Work task
Copy out the listing below word for word, keeping every line as it stands.
━━━━
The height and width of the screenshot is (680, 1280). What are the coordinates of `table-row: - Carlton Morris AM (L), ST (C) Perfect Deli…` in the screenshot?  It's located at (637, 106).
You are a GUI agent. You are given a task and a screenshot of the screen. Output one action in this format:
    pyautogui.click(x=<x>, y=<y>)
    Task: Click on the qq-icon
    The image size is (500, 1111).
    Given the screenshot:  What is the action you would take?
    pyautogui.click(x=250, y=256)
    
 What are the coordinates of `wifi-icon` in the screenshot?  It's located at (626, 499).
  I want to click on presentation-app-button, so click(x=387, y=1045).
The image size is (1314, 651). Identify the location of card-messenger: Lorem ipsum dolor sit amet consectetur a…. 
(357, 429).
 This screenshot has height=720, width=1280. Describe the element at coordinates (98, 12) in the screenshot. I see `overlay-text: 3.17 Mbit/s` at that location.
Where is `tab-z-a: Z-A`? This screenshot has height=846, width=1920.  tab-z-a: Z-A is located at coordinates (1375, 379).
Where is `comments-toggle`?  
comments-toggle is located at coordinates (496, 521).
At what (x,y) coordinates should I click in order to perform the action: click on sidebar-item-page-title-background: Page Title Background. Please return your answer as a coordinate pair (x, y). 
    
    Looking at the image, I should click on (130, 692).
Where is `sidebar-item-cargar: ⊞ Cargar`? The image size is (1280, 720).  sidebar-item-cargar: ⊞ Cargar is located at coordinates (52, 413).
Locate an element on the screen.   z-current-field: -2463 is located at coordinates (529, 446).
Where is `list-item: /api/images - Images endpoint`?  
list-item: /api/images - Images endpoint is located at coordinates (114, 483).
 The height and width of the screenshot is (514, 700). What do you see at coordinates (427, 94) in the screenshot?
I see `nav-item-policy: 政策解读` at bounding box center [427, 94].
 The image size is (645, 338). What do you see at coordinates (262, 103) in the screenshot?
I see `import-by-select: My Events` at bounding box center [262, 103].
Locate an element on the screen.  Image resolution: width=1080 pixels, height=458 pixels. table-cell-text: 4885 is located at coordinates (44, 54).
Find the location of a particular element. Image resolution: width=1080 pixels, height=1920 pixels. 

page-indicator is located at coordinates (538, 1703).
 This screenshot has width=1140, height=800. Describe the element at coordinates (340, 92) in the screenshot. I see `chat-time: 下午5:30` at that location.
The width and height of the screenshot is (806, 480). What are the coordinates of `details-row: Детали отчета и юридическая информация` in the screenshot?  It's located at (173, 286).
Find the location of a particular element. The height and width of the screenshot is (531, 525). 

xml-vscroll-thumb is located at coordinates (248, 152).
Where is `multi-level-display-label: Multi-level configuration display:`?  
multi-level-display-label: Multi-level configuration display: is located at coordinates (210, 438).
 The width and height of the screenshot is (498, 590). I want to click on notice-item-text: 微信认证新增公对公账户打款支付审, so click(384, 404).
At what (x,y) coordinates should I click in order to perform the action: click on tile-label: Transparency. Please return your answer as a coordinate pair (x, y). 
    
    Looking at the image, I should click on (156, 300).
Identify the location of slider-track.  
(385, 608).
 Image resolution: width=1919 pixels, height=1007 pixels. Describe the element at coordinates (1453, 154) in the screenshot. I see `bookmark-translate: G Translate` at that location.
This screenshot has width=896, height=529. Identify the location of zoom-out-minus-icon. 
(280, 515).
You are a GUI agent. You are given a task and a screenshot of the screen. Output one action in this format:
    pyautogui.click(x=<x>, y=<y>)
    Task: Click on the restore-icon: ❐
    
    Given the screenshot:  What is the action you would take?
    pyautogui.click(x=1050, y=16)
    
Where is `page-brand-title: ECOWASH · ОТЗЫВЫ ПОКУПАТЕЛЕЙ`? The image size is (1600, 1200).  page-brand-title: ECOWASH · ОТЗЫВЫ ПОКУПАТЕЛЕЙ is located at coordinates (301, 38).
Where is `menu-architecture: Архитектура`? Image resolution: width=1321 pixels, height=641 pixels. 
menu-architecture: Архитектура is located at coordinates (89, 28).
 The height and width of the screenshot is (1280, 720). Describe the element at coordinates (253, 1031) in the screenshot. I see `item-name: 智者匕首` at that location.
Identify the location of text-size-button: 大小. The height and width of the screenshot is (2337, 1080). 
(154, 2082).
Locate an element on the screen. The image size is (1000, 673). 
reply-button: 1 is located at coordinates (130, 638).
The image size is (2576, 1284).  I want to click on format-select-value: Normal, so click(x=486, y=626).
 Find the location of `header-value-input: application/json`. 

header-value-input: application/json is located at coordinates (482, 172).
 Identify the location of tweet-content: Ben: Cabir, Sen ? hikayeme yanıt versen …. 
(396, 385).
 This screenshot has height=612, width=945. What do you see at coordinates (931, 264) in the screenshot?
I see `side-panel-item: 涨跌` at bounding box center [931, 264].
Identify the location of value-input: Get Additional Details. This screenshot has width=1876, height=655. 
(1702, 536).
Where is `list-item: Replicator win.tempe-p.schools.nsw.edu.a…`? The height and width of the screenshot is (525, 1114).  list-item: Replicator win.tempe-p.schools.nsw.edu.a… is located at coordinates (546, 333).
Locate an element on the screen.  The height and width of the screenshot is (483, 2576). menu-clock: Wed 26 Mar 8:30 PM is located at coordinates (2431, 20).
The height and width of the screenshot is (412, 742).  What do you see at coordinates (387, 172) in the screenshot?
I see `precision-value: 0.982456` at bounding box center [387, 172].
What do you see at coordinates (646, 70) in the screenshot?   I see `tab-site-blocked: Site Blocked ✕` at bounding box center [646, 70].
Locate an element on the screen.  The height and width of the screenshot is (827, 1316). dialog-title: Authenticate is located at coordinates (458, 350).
━━━━
Response to the task
The height and width of the screenshot is (680, 1280). What are the coordinates of `table-row: - Carlton Morris AM (L), ST (C) Perfect Deli…` in the screenshot?  It's located at (637, 106).
You are a GUI agent. You are given a task and a screenshot of the screen. Output one action in this format:
    pyautogui.click(x=<x>, y=<y>)
    Task: Click on the qq-icon
    The image size is (500, 1111).
    Given the screenshot:  What is the action you would take?
    pyautogui.click(x=250, y=256)
    
 What are the coordinates of `wifi-icon` in the screenshot?  It's located at (626, 499).
  I want to click on presentation-app-button, so click(x=387, y=1045).
The image size is (1314, 651). Identify the location of card-messenger: Lorem ipsum dolor sit amet consectetur a…. 
(357, 429).
 This screenshot has height=720, width=1280. Describe the element at coordinates (98, 12) in the screenshot. I see `overlay-text: 3.17 Mbit/s` at that location.
Where is `tab-z-a: Z-A`? This screenshot has height=846, width=1920.  tab-z-a: Z-A is located at coordinates (1375, 379).
Where is `comments-toggle`?  
comments-toggle is located at coordinates (496, 521).
At what (x,y) coordinates should I click in order to perform the action: click on sidebar-item-page-title-background: Page Title Background. Please return your answer as a coordinate pair (x, y). 
    
    Looking at the image, I should click on (130, 692).
Where is `sidebar-item-cargar: ⊞ Cargar`? The image size is (1280, 720).  sidebar-item-cargar: ⊞ Cargar is located at coordinates (52, 413).
Locate an element on the screen.   z-current-field: -2463 is located at coordinates (529, 446).
Where is `list-item: /api/images - Images endpoint`?  
list-item: /api/images - Images endpoint is located at coordinates (114, 483).
 The height and width of the screenshot is (514, 700). What do you see at coordinates (427, 94) in the screenshot?
I see `nav-item-policy: 政策解读` at bounding box center [427, 94].
 The image size is (645, 338). What do you see at coordinates (262, 103) in the screenshot?
I see `import-by-select: My Events` at bounding box center [262, 103].
Locate an element on the screen.  Image resolution: width=1080 pixels, height=458 pixels. table-cell-text: 4885 is located at coordinates (44, 54).
Find the location of a particular element. Image resolution: width=1080 pixels, height=1920 pixels. 

page-indicator is located at coordinates (538, 1703).
 This screenshot has width=1140, height=800. Describe the element at coordinates (340, 92) in the screenshot. I see `chat-time: 下午5:30` at that location.
The width and height of the screenshot is (806, 480). What are the coordinates of `details-row: Детали отчета и юридическая информация` in the screenshot?  It's located at (173, 286).
Find the location of a particular element. The height and width of the screenshot is (531, 525). 

xml-vscroll-thumb is located at coordinates (248, 152).
Where is `multi-level-display-label: Multi-level configuration display:`?  
multi-level-display-label: Multi-level configuration display: is located at coordinates (210, 438).
 The width and height of the screenshot is (498, 590). I want to click on notice-item-text: 微信认证新增公对公账户打款支付审, so click(384, 404).
At what (x,y) coordinates should I click in order to perform the action: click on tile-label: Transparency. Please return your answer as a coordinate pair (x, y). 
    
    Looking at the image, I should click on (156, 300).
Identify the location of slider-track.  
(385, 608).
 Image resolution: width=1919 pixels, height=1007 pixels. Describe the element at coordinates (1453, 154) in the screenshot. I see `bookmark-translate: G Translate` at that location.
This screenshot has width=896, height=529. Identify the location of zoom-out-minus-icon. 
(280, 515).
You are a GUI agent. You are given a task and a screenshot of the screen. Output one action in this format:
    pyautogui.click(x=<x>, y=<y>)
    Task: Click on the restore-icon: ❐
    
    Given the screenshot:  What is the action you would take?
    pyautogui.click(x=1050, y=16)
    
Where is `page-brand-title: ECOWASH · ОТЗЫВЫ ПОКУПАТЕЛЕЙ`? The image size is (1600, 1200).  page-brand-title: ECOWASH · ОТЗЫВЫ ПОКУПАТЕЛЕЙ is located at coordinates (301, 38).
Where is `menu-architecture: Архитектура`? Image resolution: width=1321 pixels, height=641 pixels. 
menu-architecture: Архитектура is located at coordinates (89, 28).
 The height and width of the screenshot is (1280, 720). Describe the element at coordinates (253, 1031) in the screenshot. I see `item-name: 智者匕首` at that location.
Identify the location of text-size-button: 大小. The height and width of the screenshot is (2337, 1080). 
(154, 2082).
Locate an element on the screen. The image size is (1000, 673). 
reply-button: 1 is located at coordinates (130, 638).
The image size is (2576, 1284).  I want to click on format-select-value: Normal, so click(x=486, y=626).
 Find the location of `header-value-input: application/json`. 

header-value-input: application/json is located at coordinates (482, 172).
 Identify the location of tweet-content: Ben: Cabir, Sen ? hikayeme yanıt versen …. 
(396, 385).
 This screenshot has height=612, width=945. What do you see at coordinates (931, 264) in the screenshot?
I see `side-panel-item: 涨跌` at bounding box center [931, 264].
Identify the location of value-input: Get Additional Details. This screenshot has width=1876, height=655. 
(1702, 536).
Where is `list-item: Replicator win.tempe-p.schools.nsw.edu.a…`? The height and width of the screenshot is (525, 1114).  list-item: Replicator win.tempe-p.schools.nsw.edu.a… is located at coordinates (546, 333).
Locate an element on the screen.  The height and width of the screenshot is (483, 2576). menu-clock: Wed 26 Mar 8:30 PM is located at coordinates (2431, 20).
The height and width of the screenshot is (412, 742).  What do you see at coordinates (387, 172) in the screenshot?
I see `precision-value: 0.982456` at bounding box center [387, 172].
What do you see at coordinates (646, 70) in the screenshot?   I see `tab-site-blocked: Site Blocked ✕` at bounding box center [646, 70].
Locate an element on the screen.  The height and width of the screenshot is (827, 1316). dialog-title: Authenticate is located at coordinates (458, 350).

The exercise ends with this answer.